Keine Spur also von jener trägen Erhabenheit, mit der man in früheren Zeiten die neuartige, gegen die vokalen Exzesse der späten Opera seria gerichteten Musiksprache Glucks verwechselt hat. Vielmehr schafft, was aus dem Orchestergraben kommt, eine belebte, hier zärtliche, dort aufschäumende Basis für das ausnehmend schön zusammengestellte Ensemble mehrheitlich aus dem Kreis der französischen Gesangskultur. Die Ausnahme stellt Cecilia Bartoli dar – die sich das spezifische Idiom jedoch längst zu eigen gemacht hat. Vorbildlich die Diktion, grandios die Technik ganz allgemein, unverbraucht Ansatz und Führung ihrer nun doch reifen Stimme. Und einzigartig die Bühnenpräsenz. Wie sie als Iphigénie, von Diane zu ihrer Priesterin gemacht, vor der quälenden Frage steht, welchen der beiden Männer vor ihr, den noch nicht wirklich erkannten Bruder Oreste oder dessen Freunde Pylade, sie nun töten und welchen sie freilassen soll, erzeugt sie, langsam auf die schreckensstarr wartenden Opfer zugehend, eine Spannung von unerhörter Kraft. Ihrer stimmlichen wie szenischen Ausstrahlung ist zu verdanken, dass die Figur der jungen Priesterin, der eine unmenschliche Aufgabe übertragen ist, dem Zuhörer, der Zuschauerin als eine Frau erscheint, die aus ihrem Inneren den Mut und die Kraft schöpft, den auf ihrer Familie liegenden Fluch zu bannen. Mit dem fulminanten Bariton Stéphane Degout (Oreste) und dem wunderbar geschmeidigen Tenor Frédéric Antoun (Pylade) stehen ihr Darsteller zur Seite, die das Niveau der Protagonistin ohne Einschränkung und in je eigener Ausprägung zu halten vermögen. Den bösen König Thoas gibt Jean-François Lapointe als polternden Wüterich, während Brigitte Christensen, die in späteren Vorstellungen Cecilia Bartoli vertreten soll, als Diane das lieto fine einleitet.
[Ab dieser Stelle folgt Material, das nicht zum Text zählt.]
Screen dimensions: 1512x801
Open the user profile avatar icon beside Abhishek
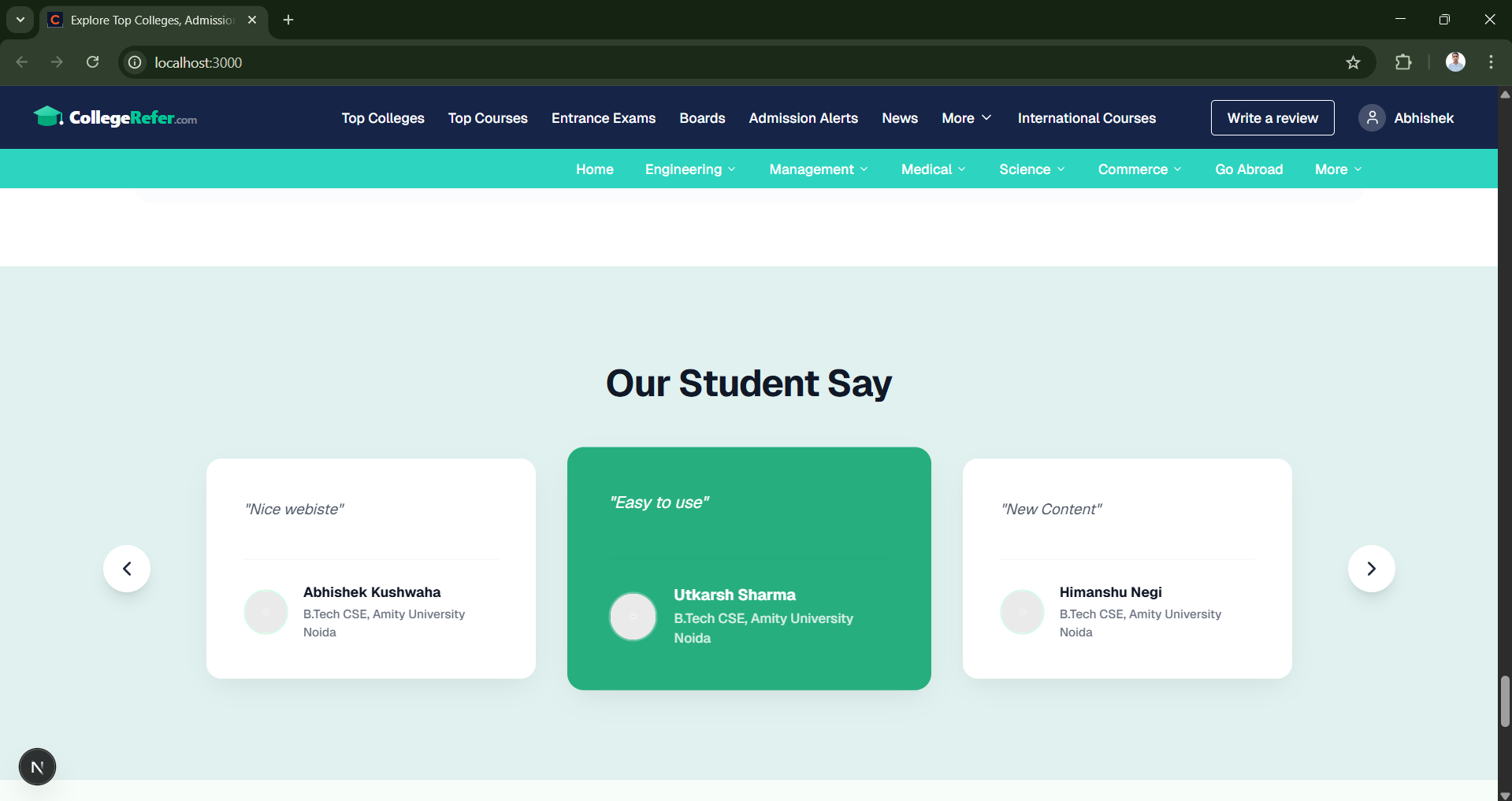pos(1372,118)
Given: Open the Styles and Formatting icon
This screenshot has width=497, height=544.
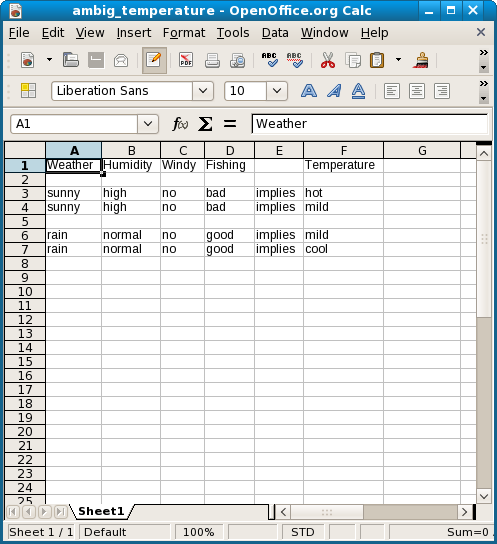Looking at the screenshot, I should [x=28, y=91].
Schade nur, dass oft so dröhnend gesungen wird, als handelte es sich um Verdi oder Wagner. Es mag damit zusammenhängen, dass der Zürcher Hausherr Andreas Homoki als Regisseur das Geschehen ganz von den Individuen auf der Bühne her ausgestaltet und diese Figuren mit bebender, vibrierender Emotionalität auflädt – dies im Bestreben, den innovativen Theaterbegriff Glucks auch szenisch erfahrbar werden zu lassen. In der Tat bietet die Bühne von Michael Levine nichts als einen leeren, schwarzen Raum, der sich nach dem Hintergrund zu verjüngt. Er erinnert ein wenig an den Balg der ersten Fotoapparate, denn immer wieder setzen sich die Wände dieses Schicksalskellers in Bewegung. Den rächenden Blitzen gemäß, von denen zu Beginn der Oper Glucks die Rede ist, öffnen sich gezackte Schlitze, durch die der Lichtdesigner Franck Evin für kurze Phasen helle Strahlen von aussen eindringen lässt. Sehr effektvoll ist das in seiner reduzierten Anlage – wiewohl nicht ganz neu: Auch Barrie Kosky hat seinen Zürcher «Macbeth» 2016 fast ganz im Dunkeln spielen lassen. Allerdings nicht mit den prachtvollen barockisierenden Kostümen, auf die der Ausstatter setzt. In ihrer farblichen Anlage sorgen sie dafür, dass die rabenschwarze Gegenwart von der hellen Erinnerung an die Vergangenheit klar getrennt ist, dass andererseits die vom Regisseur eingeführte stumme Rahmenhandlung, die den Mythos von der über Generationen währenden Schuld in Kurzfassung präsent werden lässt, eindringlich fassbar wird.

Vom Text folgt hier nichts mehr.